Cafe Futbol: Jak byli selekcjonerzy oceniają rok pracy Sousy?
W związku z dezercją Paulo Sousy, w mediach pojawiają się coraz ciekawsze propozycje nowych selekcjonerów reprezentacji Polski. Były prezes PZPN Michał Listkiewicz również przedstawił swoją na antenie Radia ZET. - Widzę tandem Nawałka-Engel - powiedział były prezes PZPN.
Paulo Sousa nie będzie już prowadził polskiej kadry, po tym co wydarzyło się w Święta Bożego Narodzenia. Selekcjoner skontaktował się z Cezarym Kuleszą w związku z propozycją Flamengo i poprosił o rozwiązanie kontraktu.
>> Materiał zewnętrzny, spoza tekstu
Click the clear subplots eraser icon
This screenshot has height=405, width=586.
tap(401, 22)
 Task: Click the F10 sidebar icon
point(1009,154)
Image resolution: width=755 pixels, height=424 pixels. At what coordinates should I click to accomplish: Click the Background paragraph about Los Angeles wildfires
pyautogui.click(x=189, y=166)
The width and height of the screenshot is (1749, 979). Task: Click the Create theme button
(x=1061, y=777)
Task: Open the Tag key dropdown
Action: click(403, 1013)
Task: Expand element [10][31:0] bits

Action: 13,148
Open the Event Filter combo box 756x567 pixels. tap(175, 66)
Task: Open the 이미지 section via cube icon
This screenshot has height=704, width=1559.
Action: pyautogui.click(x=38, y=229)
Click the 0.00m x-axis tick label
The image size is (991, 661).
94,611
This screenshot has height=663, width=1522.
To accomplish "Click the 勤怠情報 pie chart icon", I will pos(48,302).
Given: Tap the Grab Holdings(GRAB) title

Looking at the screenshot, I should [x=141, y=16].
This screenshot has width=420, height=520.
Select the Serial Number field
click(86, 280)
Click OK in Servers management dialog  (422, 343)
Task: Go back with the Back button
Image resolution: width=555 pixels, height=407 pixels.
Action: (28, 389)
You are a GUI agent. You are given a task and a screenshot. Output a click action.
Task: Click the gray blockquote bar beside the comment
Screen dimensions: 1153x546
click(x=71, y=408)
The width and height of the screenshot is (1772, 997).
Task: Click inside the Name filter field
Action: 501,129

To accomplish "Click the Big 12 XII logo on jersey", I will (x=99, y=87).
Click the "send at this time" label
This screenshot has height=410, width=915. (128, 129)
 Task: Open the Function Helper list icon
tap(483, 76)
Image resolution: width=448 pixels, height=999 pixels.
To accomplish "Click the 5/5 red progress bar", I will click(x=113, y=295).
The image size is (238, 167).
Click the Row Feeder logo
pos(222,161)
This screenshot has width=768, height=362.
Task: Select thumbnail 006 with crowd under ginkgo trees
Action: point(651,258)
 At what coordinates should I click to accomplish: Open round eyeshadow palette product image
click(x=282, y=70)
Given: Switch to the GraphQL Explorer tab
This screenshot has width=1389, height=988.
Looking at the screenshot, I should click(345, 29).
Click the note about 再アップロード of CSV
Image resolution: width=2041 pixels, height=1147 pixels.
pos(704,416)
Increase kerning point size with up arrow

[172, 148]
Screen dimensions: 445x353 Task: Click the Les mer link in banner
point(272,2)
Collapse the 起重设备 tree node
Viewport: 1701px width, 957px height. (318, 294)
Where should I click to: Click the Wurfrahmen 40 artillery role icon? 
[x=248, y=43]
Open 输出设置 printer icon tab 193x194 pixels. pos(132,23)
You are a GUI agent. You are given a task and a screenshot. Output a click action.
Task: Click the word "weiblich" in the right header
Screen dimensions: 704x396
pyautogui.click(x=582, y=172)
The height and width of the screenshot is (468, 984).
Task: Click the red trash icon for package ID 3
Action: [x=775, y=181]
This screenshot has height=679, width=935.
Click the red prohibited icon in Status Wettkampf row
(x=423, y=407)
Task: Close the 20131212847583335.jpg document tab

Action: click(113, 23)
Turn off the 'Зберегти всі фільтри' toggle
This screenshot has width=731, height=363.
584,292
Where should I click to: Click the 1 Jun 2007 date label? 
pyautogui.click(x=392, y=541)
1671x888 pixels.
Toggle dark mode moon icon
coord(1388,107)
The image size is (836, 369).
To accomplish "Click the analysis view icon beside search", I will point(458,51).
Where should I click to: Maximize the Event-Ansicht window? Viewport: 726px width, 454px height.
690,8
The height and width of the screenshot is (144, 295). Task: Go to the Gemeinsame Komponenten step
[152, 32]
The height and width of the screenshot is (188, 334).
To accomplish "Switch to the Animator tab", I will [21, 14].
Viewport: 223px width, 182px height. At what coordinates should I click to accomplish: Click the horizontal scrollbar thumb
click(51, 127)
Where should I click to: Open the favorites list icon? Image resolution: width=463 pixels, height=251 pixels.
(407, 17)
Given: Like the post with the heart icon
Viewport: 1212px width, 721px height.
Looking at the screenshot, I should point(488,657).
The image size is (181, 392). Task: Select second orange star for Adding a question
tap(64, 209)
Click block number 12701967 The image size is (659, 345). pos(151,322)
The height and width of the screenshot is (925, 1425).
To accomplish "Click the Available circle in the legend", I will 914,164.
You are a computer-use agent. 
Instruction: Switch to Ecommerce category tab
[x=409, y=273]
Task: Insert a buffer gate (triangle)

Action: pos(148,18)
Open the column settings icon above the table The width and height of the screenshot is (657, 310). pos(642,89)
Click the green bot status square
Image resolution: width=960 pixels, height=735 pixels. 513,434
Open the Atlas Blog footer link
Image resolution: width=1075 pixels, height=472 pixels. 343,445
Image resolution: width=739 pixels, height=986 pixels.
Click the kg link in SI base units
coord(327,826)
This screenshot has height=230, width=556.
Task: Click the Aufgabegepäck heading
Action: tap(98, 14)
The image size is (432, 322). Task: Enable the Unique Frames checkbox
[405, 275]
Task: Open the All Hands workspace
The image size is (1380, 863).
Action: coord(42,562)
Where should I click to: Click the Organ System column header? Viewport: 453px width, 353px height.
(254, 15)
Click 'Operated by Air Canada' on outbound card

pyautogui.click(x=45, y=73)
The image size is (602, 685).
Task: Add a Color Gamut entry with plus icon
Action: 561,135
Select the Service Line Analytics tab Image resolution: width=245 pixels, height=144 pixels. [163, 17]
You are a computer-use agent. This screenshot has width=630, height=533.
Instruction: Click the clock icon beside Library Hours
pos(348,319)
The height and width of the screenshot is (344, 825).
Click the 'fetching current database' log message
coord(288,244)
Według Listkiewicza takie zachowanie jest karygodne.
- Zatrzasnął sobie drzwi ostatecznie. Nie wyobrażam sobie, by ktoś odzyskał do niego zaufanie – czy to piłkarze, czy kibice, czy kierownictwo PZPN – powiedział były prezes Polskiego Związku Piłki Nożnej na antenie Radia ZET.
ZOBACZ TAKŻE: Paulo Sousa ma zapłacić odszkodowanie PZPN
Na giełdzie nazwisk, które przewijają się w mediach w kontekście zastąpienia Sousy, są bardzo ciekawe propozycje. Najczęściej pojawiają się nazwiska Czesława Michniewicza czy Adama Nawałki. Co ciekawe Listkiewicz widziałby tego ostatniego w duecie trenerskim z innym byłym selekcjonerem - Jerzym Engelem.
- Widzę tandem Nawałka-Engel - stwierdził Listkiewicz. Jego propozycja jest jednak krótkoterminowa i miałaby dotyczyć tylko marcowych meczów barażowych o MŚ w Katarze. - Uważam, że powinno się porozmawiać z Jerzym Engelem, żeby pomógł Adamowi w tym pierwszym okresie – przygotowaniu do baraży, bo dziś trzeba gasić pożar – dodał były sędzia międzynarodowy.
Listkiewicz został również zapytany w Radiu ZET o to, co może wydarzyć się na środowym posiedzeniu PZPN? - Podejrzewam, że zarząd umocni Cezarego Kuleszę w prawie do samodzielnego znalezienia trenera. Na pewno zarząd zażyczy sobie, by być poinformowanym o umowie, która zostanie zawarta. Umowa z Sousą była niezbyt korzystna dla związku - powiedział.